§ TASK BRIEF
Can you rewrite the Cinclidium stygium description from the words "Capsules mature summer." through "apiculus or cusp.", putting "rushes" in place of "sedges"?

§ PAGE EXTRACT
⁂

3. Cinclidium stygium Swartz, J. Bot. (Schrader). 1801(1): 27, plate 2. 1803.

Plants 3-8(-13) cm. Stems dark brown. Leaves reddish green, reddish brown, or black when old, spreading, ± flat, not strongly reflexed when moist, broadly elliptic, ovate, obovate, or rarely ± orbicular, (2.5-)3.5-4.5(-6) mm; base short-decurrent, occasionally not decurrent; margins narrowly to broadly recurved or rarely nearly plane, 1-stratose; apex obtuse or rounded, sometimes acuminate or acute, apiculate or cuspidate, apiculus sharp, cusp usually toothed; costa percurrent, excurrent, or rarely subpercurrent; medial laminal cells elongate, (50-)60-75(-100) µm, in diagonal rows, not collenchymatous; marginal cells short-linear or linear, in (2-)3-4 rows. Sexual condition synoicous. Seta yellowish, 4-7 cm. Capsule yellowish, ovate-elliptic, 2-3 mm. Spores 25-70 µm.

Capsules mature summer. Fens, alpine seeps, in shoreline pools; low to moderate elevations; Greenland; Alta., B.C., Man., Nfld. and Labr., N.W.T., Nunavut, Ont., Que., Sask., Yukon; Alaska, Maine, Mich., Minn., Mont., N.Y., Wyo.; South America; Europe; Asia.

Cinclidium stygium is often hidden among other mosses and sedges on wet soils. The species is distinguished by its broadly elliptic, ovate, or obovate leaves often with a sharp, squarrose apiculus or cusp.

⁂

§ STORED DATA
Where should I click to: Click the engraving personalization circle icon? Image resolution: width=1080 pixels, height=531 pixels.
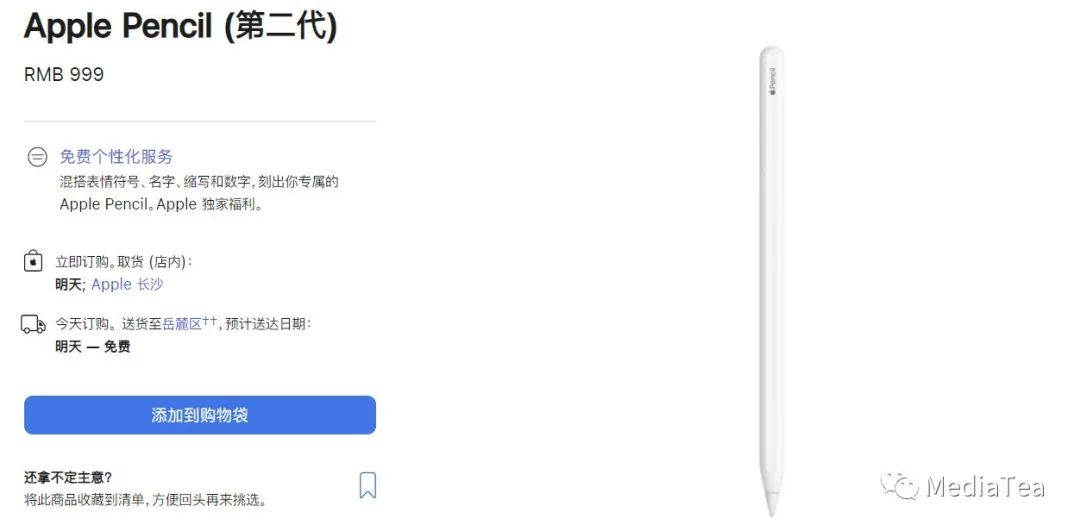(x=37, y=157)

⁂

§ ANSWER FOR THIS EXERCISE
Capsules mature summer. Fens, alpine seeps, in shoreline pools; low to moderate elevations; Greenland; Alta., B.C., Man., Nfld. and Labr., N.W.T., Nunavut, Ont., Que., Sask., Yukon; Alaska, Maine, Mich., Minn., Mont., N.Y., Wyo.; South America; Europe; Asia.

Cinclidium stygium is often hidden among other mosses and rushes on wet soils. The species is distinguished by its broadly elliptic, ovate, or obovate leaves often with a sharp, squarrose apiculus or cusp.